** Assignment **
The lines from the one holding "This screenshot has height=655, width=948." through the end of the records below are to be written out exactly, and nothing else; pictures are to be left out.
○ ○ ○ ○
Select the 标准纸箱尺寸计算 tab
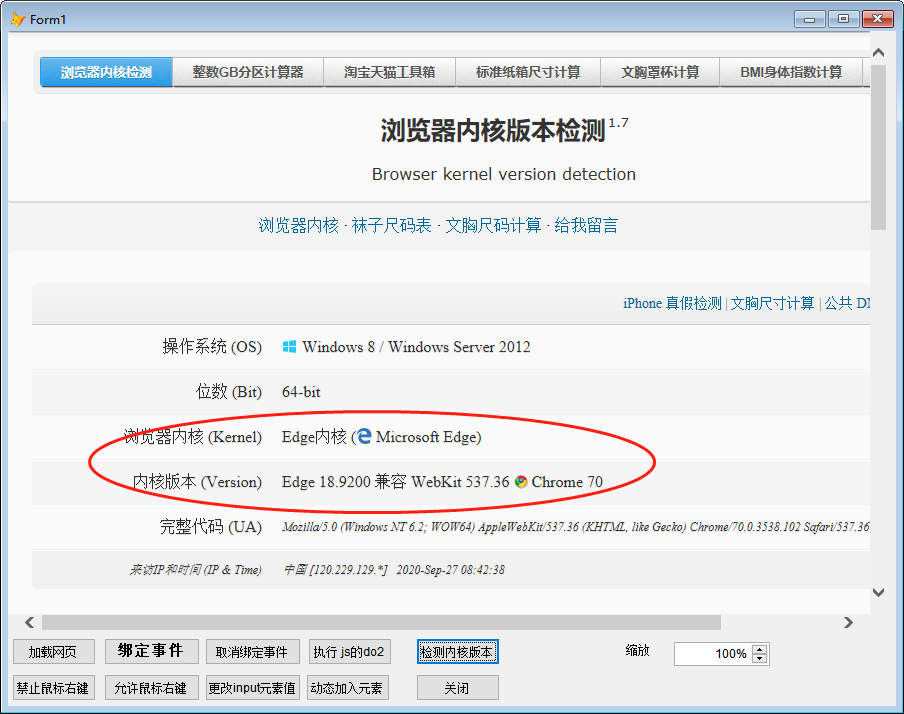The image size is (904, 714). coord(527,71)
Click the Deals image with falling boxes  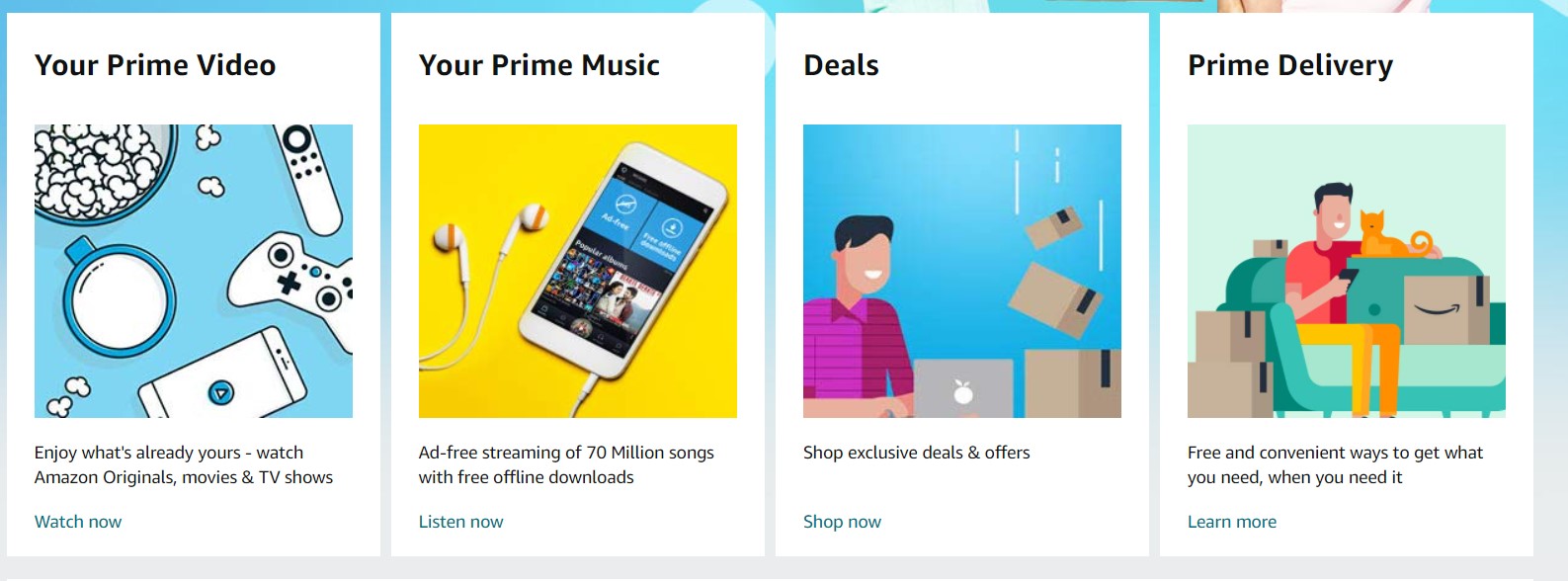[x=962, y=271]
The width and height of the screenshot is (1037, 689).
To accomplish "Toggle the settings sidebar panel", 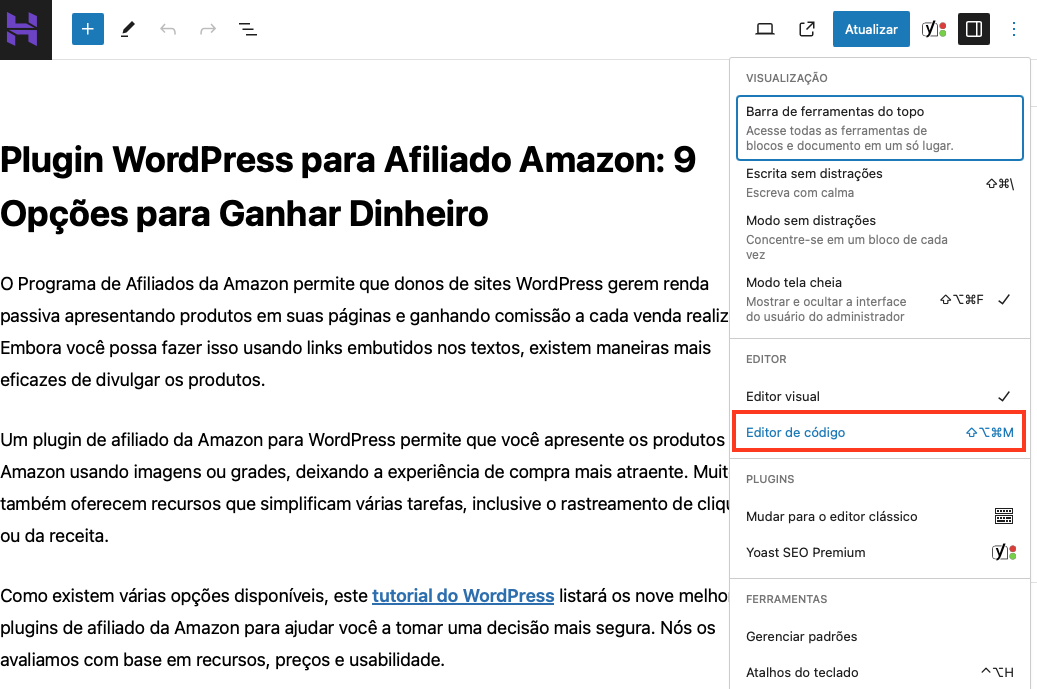I will [973, 29].
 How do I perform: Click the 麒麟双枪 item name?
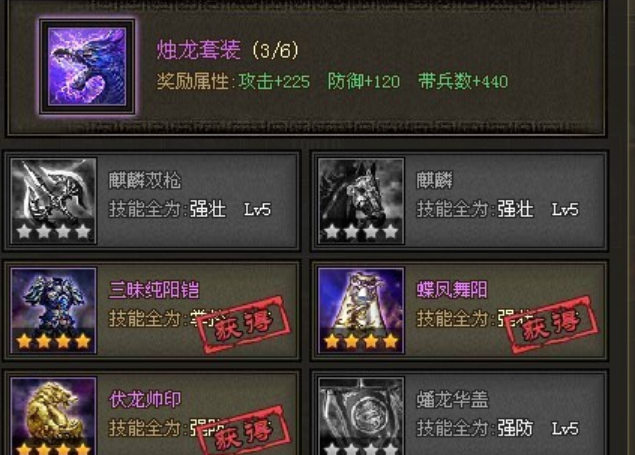point(145,181)
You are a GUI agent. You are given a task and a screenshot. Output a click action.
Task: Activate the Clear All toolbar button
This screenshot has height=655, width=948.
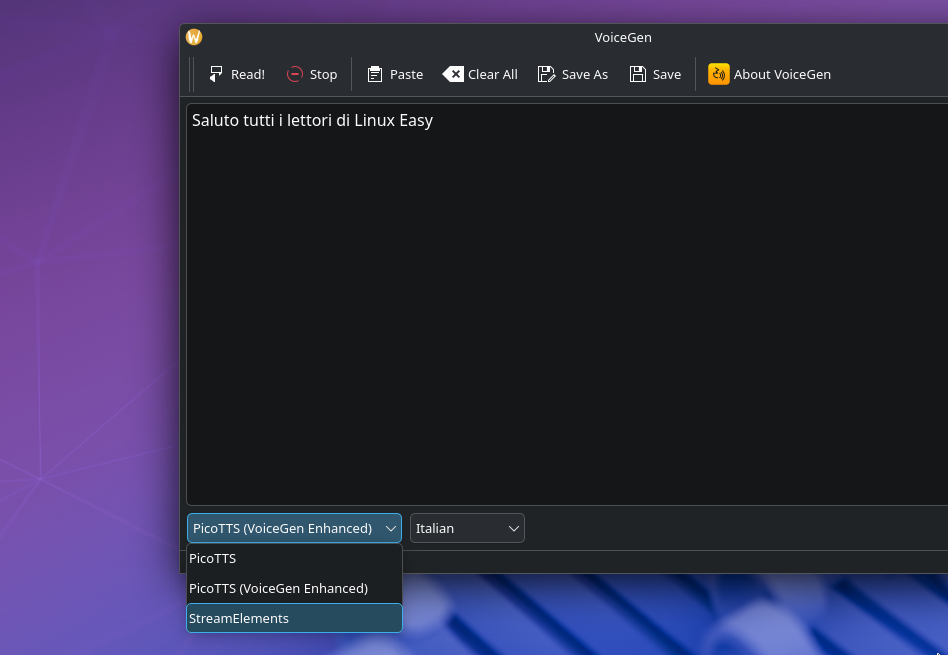(480, 73)

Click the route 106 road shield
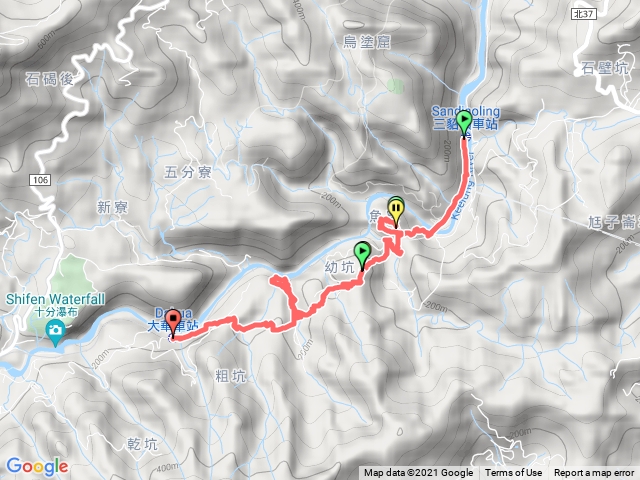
○ ○ ○ ○
** Exercise response **
This screenshot has height=655, width=948.
(480, 73)

Click the route 106 road shield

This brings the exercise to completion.